Step 9 : Now add 2 more steps using the '2-run-queries-csv.sql' and the '3-run-queries-parquet.sql'. The first sql file will run the query on the csv data table and the second will run the query on the Parquet Snappy table. Both the queries are the same, returning the same results in S3.

Step 10 : Check the step log files for the steps to get the execution times in the EMR management console.

Converting the CSV to Parquet Snappy format - 148 seconds
Executing the query on the csv data - 90 seconds
Executing the query on the Parquet Snappy data - 56 seconds

Note that the query runs faster on the Parquet Snappy data, when compared to the csv data. I was expecting the query to run a bit faster, need to look into this a bit more.

Step 11 : Now that the processing has been done, it's time to terminate the cluster. Click on Terminate and again on Terminate. It will take a few minutes for the cluster to terminate.


Note that the EMR cluster will be terminated and EC2 instances will also terminate.



Step 12 : Go back to S3 management console the below folders should be there. Clean up by deleteing the bucket. I would be keeping the data, so that I can try Athena and RedShift on the CSV and the Parquet Snappy data. Note that 5GB of S3 data can be stored for free upto one year. More details about the AWS free tier here.

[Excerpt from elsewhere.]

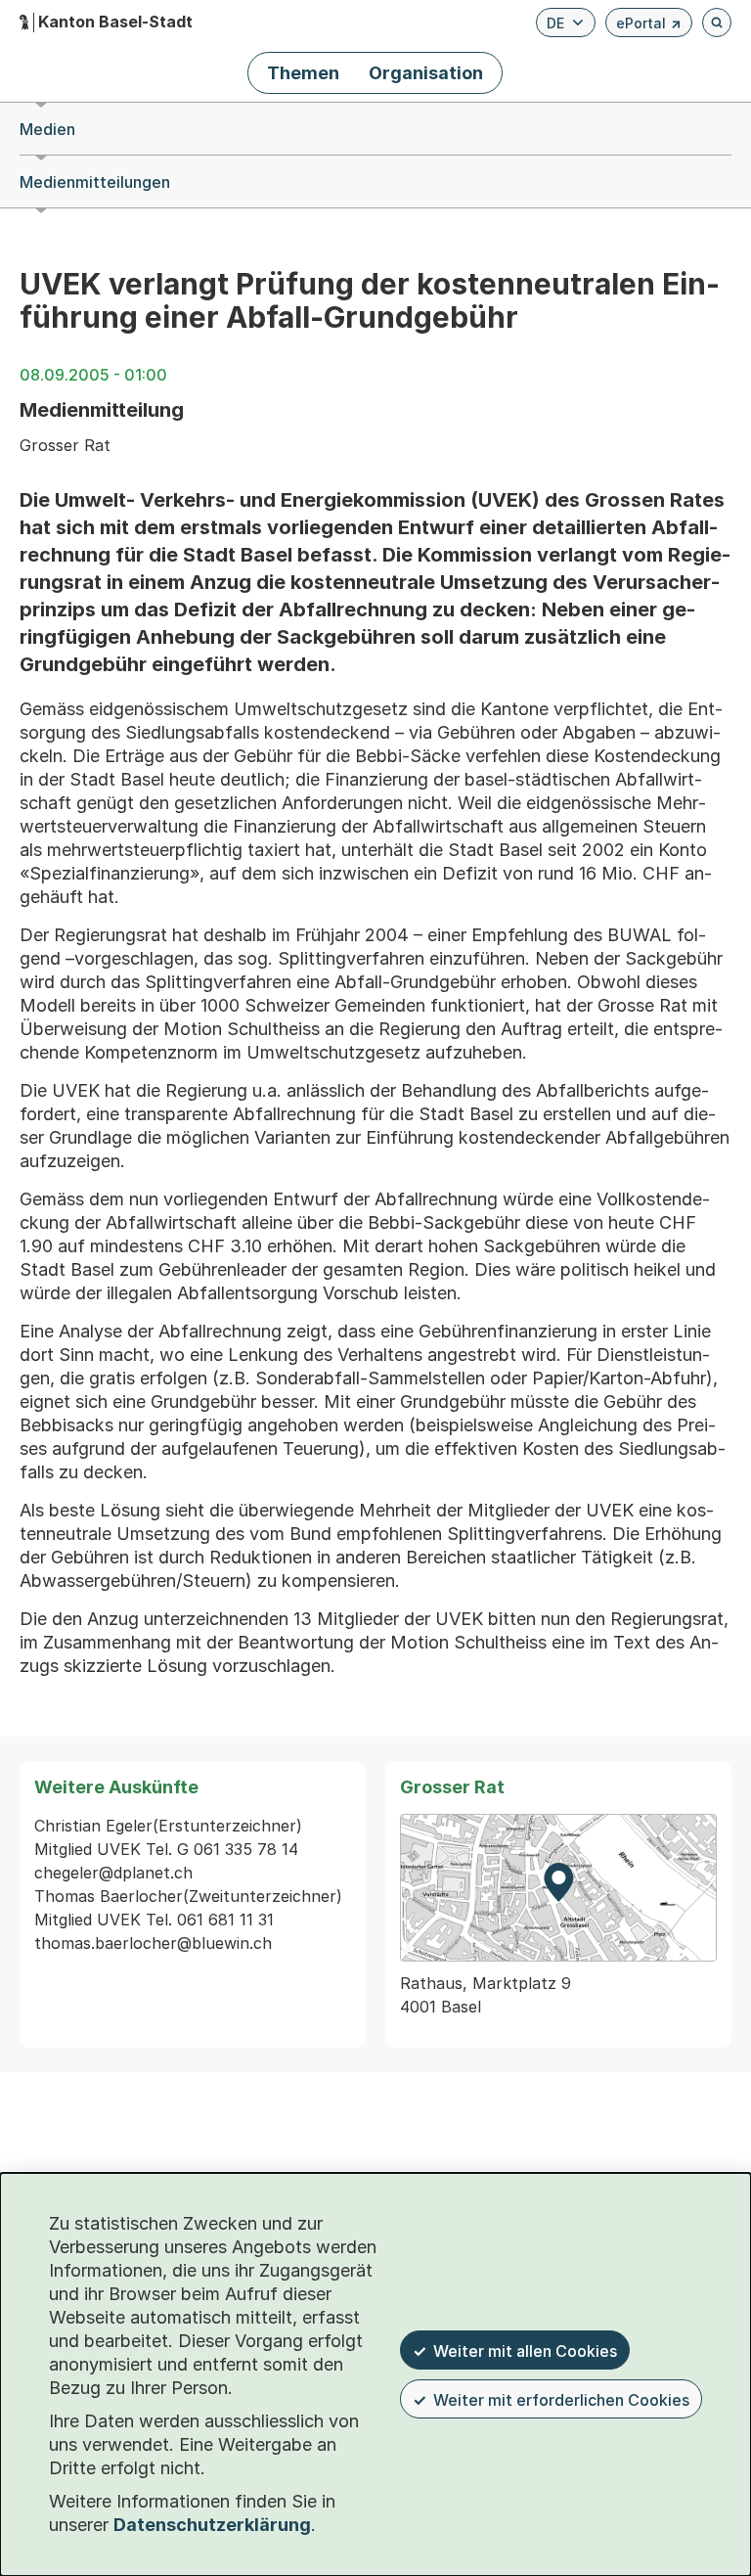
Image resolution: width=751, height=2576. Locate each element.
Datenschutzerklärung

In the future blogs, we will look at processing the same data using AWS Athena. With Athena there is no need to spawn a cluster, so the serverless model. AWS Athena will automatically spawn the servers. We simply create a table, map it to the data in S3 and run the SQL queries on it.

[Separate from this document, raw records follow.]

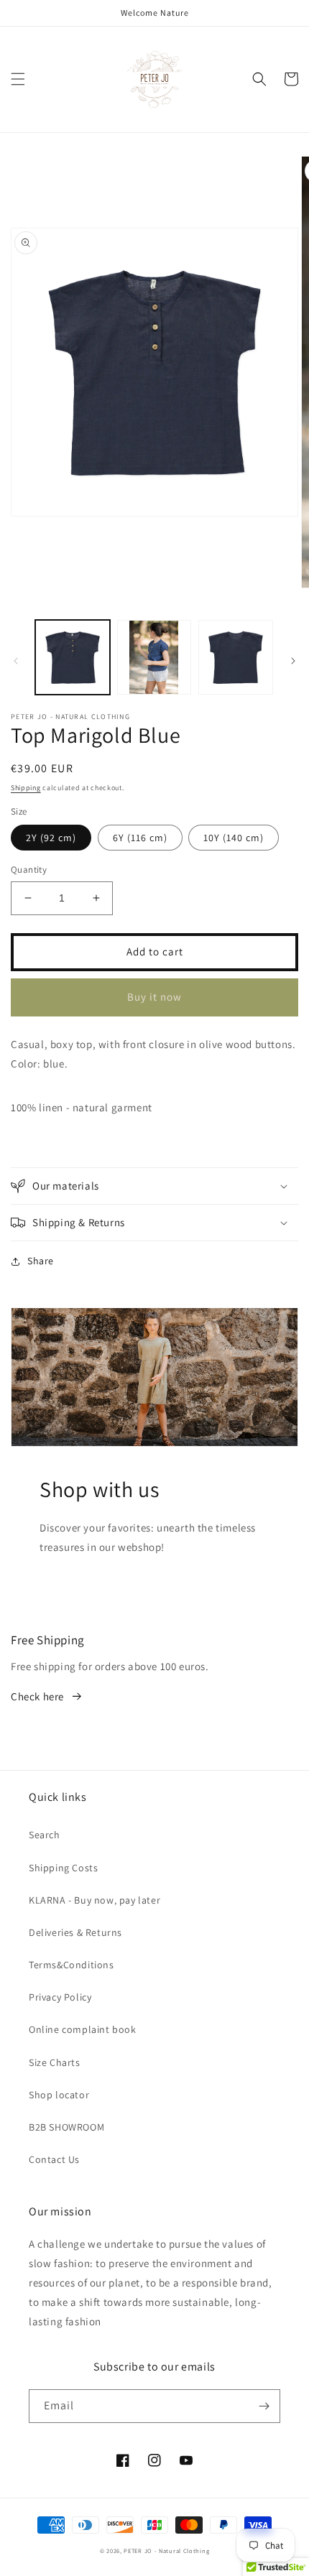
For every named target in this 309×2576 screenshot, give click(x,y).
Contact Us (54, 2159)
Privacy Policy (60, 1997)
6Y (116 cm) (140, 837)
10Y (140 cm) (233, 837)
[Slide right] (293, 661)
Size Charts (54, 2062)
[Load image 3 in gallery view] (235, 657)
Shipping (26, 787)
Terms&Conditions (71, 1964)
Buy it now (154, 997)
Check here (37, 1696)
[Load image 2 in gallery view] (154, 657)
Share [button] (40, 1260)
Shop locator (59, 2094)
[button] (18, 79)
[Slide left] (16, 661)
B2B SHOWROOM (66, 2127)
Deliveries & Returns (75, 1932)
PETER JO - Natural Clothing (166, 2550)
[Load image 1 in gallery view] (72, 657)
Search (44, 1834)
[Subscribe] (264, 2406)
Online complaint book (83, 2029)
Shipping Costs (63, 1867)
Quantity (29, 869)
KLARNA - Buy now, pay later (94, 1900)
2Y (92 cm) (51, 837)
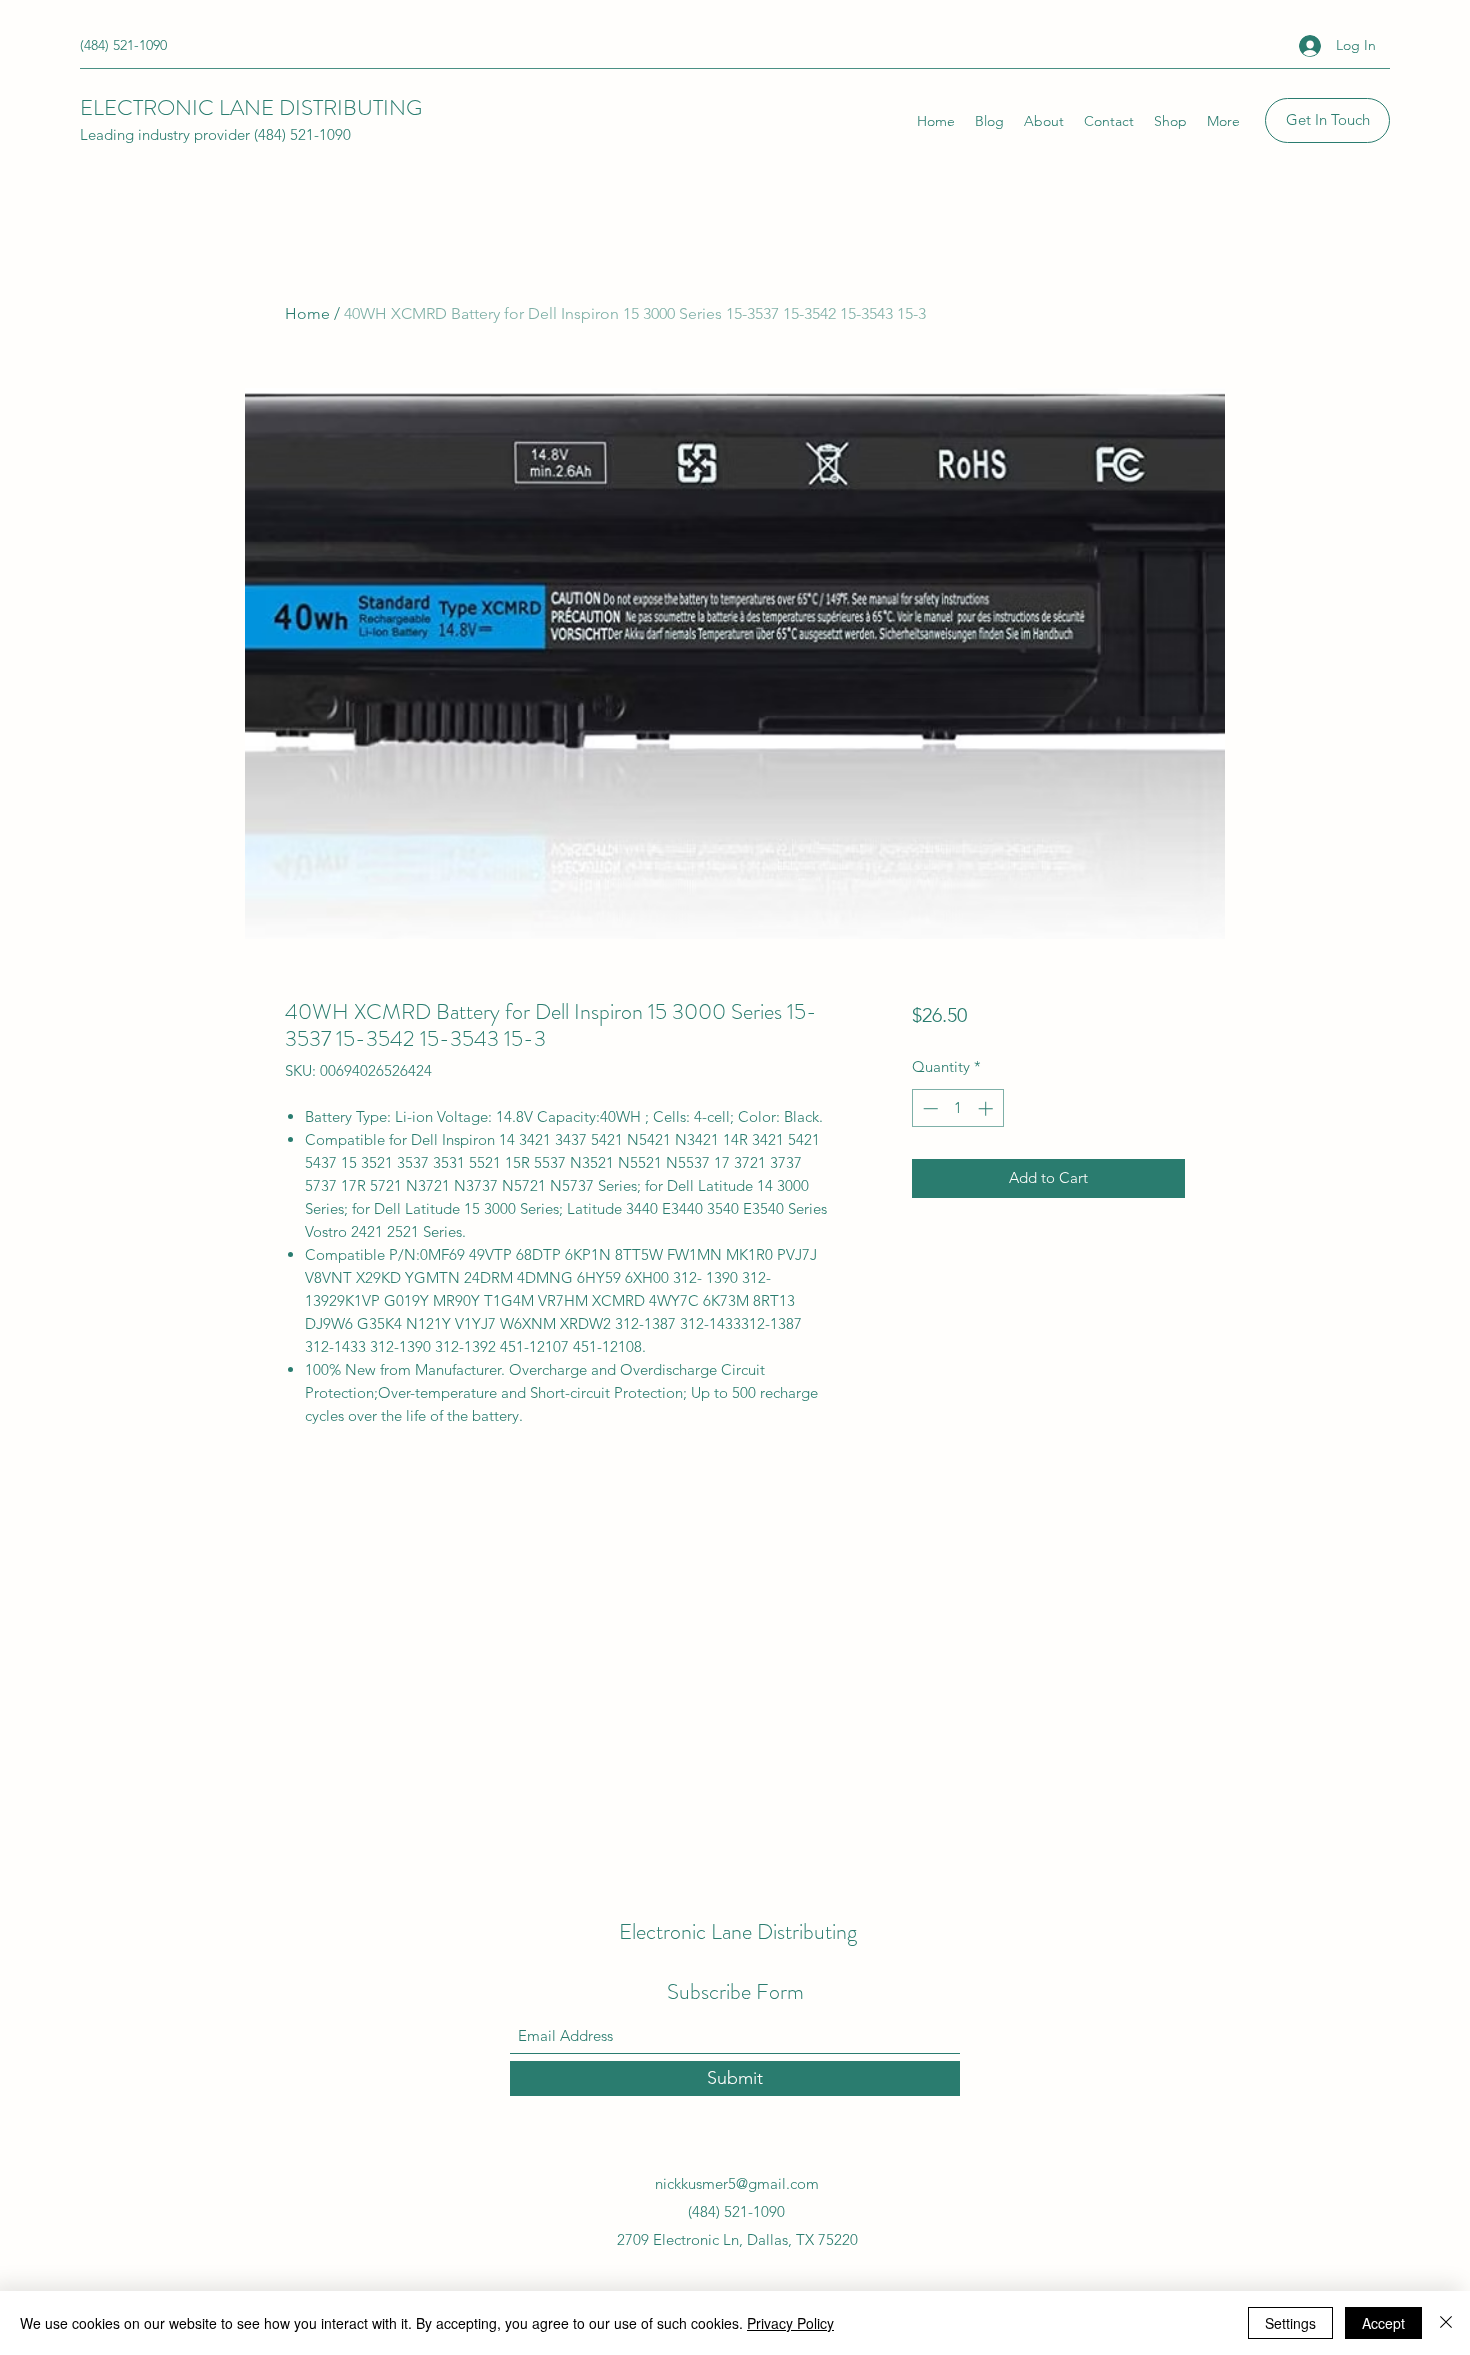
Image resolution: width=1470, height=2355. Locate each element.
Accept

With the EMR the pricing is rounded to the hour and for executing a query about 1 hour and 5 minutes, we need to pay for complete 2 hours. With Athena we pay by the amount of the data scanned. So, changing the data into a columnar format and compressing it, will not only make the query run a bit faster, but also cut down the bill.

UpdateHere and here are articles from the AWS documentation on the same. It has got some additional commands.